Юэн долго стоял под душем и смотрел вниз на свои ноги. В затылок и спину больно били горячие струи, а он всё стоял и стоял. В груди было так тяжело, что каждый вдох давался с трудом. Голосовые связки болели так, будто он выступил на пяти концертах подряд. Глаза слипались. Перетруженные от приступа панической атаки мышцы расслаблялись и ныли, как после интенсивной тренировки, и тело казалось ватным. Юэн коснулся покрасневшего шрама и провёл по нему подушечками пальцев.
«Если я остался жив, — подумал он, — значит, ничто
уже
не должно меня остановить».
Когда Юэн вернулся из душа, обтирая влажные волосы полотенцем, он обнаружил Бернарда сидящим на полу у основания кровати в окружении нескольких коробок. Он перебирал снимки. Юэн повесил полотенце на шею и присел на корточки, взяв несколько фотографий, которые Бернард отложил в отдельную стопку.
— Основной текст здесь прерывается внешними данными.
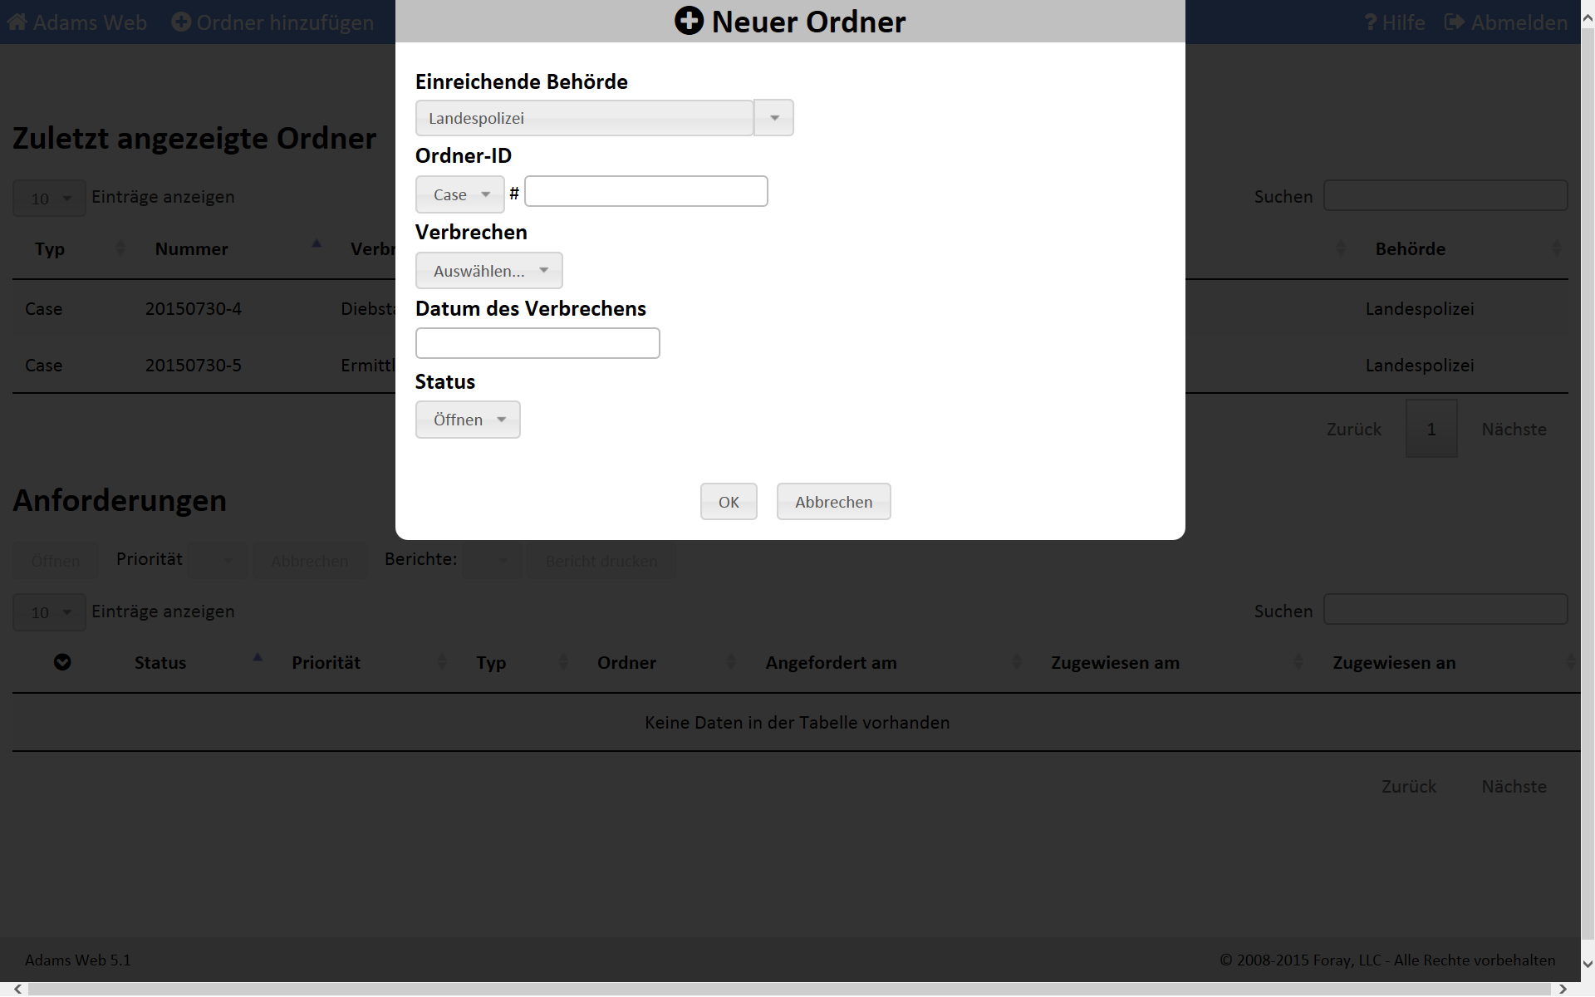Click the Hilfe question mark icon
The width and height of the screenshot is (1595, 997).
(1371, 22)
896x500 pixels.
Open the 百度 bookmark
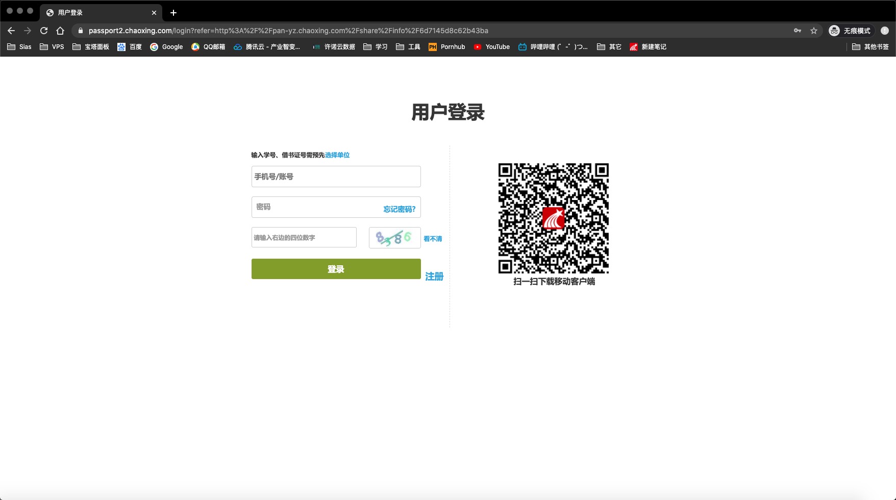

Сначала он не совсем понял, в чём суть отобранных фотографий: везде было много людей. Но потом он заметил, что на каждой фотографии присутствует Мария Грант. Вот она сидит в библиотеке в лектории в третьем ряду, на самом крайнем месте. Вот она в парке среди толпы на каком-то городском мероприятии. Вот открытие книжного магазина, где радостный владелец пожимает руку мэру Ньюмену, а Мария стоит в окружении остальных жителей. Иными словами, почти на всех снимках Мария была где-то в толпе. Где-то сбоку. Где-то практически совсем незаметная.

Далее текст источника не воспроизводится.